Total Bilirubin ≤ 1.2 x ULN AST (SGOT) ≤ 3 x ULN (≤ 5 × ULN if known liver metastases) ALT (SGPT) ≤ 3 x ULN (≤ 5 × ULN if known liver metastases) Creatinine clearance (CrCl) ≥ 30 mL/min (either measured or estimated by the Cockcroft- Gault formula) [Cockcroft-Gault formula for estimated creatinine clearance (eCrCl) = (140 - Age) × Weight (kg) × (0.85 if Female) / (72 × serum creatinine (mg/dL))] Albumin ≥ 3.0 g/dL

• Ability to swallow and retain oral medications.
• Negative serum pregnancy test in women of childbearing potential (WOCBP).
• Women of childbearing potential and men who partner with such a woman of childbearing potential must agree to use one or more of highly effective method(s) for contraception for the duration of the study, i.e., through 28-day follow up visit, after discontinuation of study drug(s).
• Evidence of measurable disease per RECIST, v1.1 for solid tumors. Measurable disease for solid tumors is defined as at least one lesion that can be accurately measured in at least 1 dimension with a minimum size of 10 mm for non-nodal lesions or 15 mm in short axis for nodal lesions.

• Patients without any wild type allele (Such as *28/*28, *37/*37 or *37/*28 variants) genotypes for UGT1A1.

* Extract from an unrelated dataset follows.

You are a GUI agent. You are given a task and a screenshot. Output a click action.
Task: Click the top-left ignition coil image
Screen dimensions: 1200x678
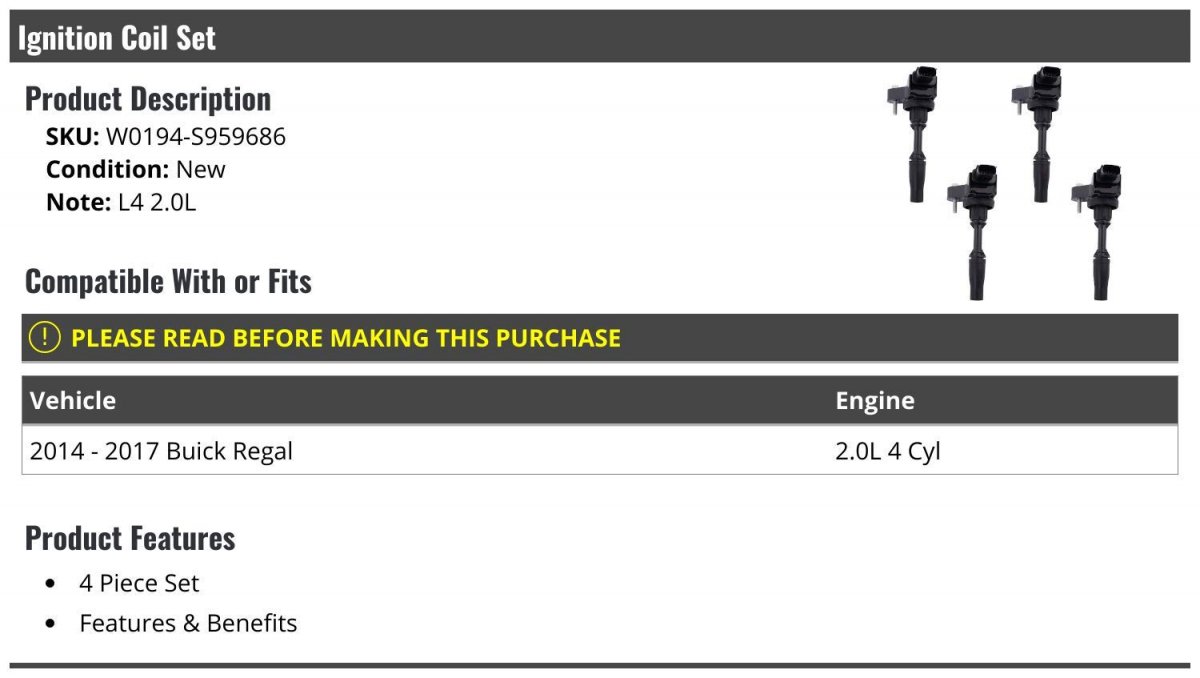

• Systemic anti-cancer therapy, such as chemotherapy, biological therapy, or Immunomodulatory drug therapy, received within the past 28 days or 5 half-lives, whichever is longer, from the Cycle 1 Day 1 of the study.
• Presence of an acute or chronic toxicity resulting from prior anti-cancer treatment, with the exception of alopecia or nail changes, that has not resolved to Grade ≤ 1, as determined by NCI CTCAE v 5.0.
• Definitive Radiotherapy within the last 21 days of Cycle 1 Day 1 (limited field palliative radiation is allowed and no restrictions during the screening period or during the trial).
• Use of any investigational agent within 28 days or 5 half-lives (whichever is longer) prior to Cycle 1 Day 1.
• Known symptomatic or untreated or recently treated (≤ 6 months of screening) central nervous system (CNS) metastases. Patients with previously treated (> 6 months of screening) and are now stable and asymptomatic, from CNS perspective, are allowed.
• Major surgery ≤ 28 days from Cycle 1 Day 1 (major surgery is defined as a procedure requiring general anesthesia).
• Known to be human immunodeficiency virus (HIV) positive or have an acquired immunodeficiency syndrome-related illness.
• Known active or chronic hepatitis B or hepatitis C infection.
• Uncontrolled congestive heart failure (New York Heart Association [NYHA] Class 2-4), angina, myocardial infarction, cerebrovascular accident, coronary/peripheral artery bypass graft surgery, or transient ischemic attack, or pulmonary embolism within 3 months prior to Cycle 1 Day 1.
• Left Ventricular Ejection Fraction (LVEF) < 50% at screening.
• Ongoing cardiac dysrhythmias requiring treatment of any grade or treatment of cardiac dysrhythmias in past 3 months, before Cycle 1 Day 1.
• The QTcF (corrected QT interval Fridericia method) value in the screening ECG > 460 ms in both males and females.
• Previous or concomitant additional malignancy, except for basal-cell or squamous cell carcinoma of the skin or carcinoma-in-situ of the uterine cervix; patients with other malignancies are eligible if they have remained disease free for at least 2 years prior to trial entry and in the opinion of the investigator deemed to have a low likelihood of recurrence.
• Pregnant or lactating women.
• Any clinically significant medical, psychiatric, or social condition; or laboratory abnormality that may increase the risk of trial participation or may interfere with the informed consent process and/or with compliance with the requirements of the trial or may interfere with the interpretation of the trial results and, in the Investigator's opinion, would make the patient inappropriate for entry into this trial.
• Patients who require concomitant administration of drugs which have a high risk of prolonging QT interval.
• Availability of any therapeutic options approved locally.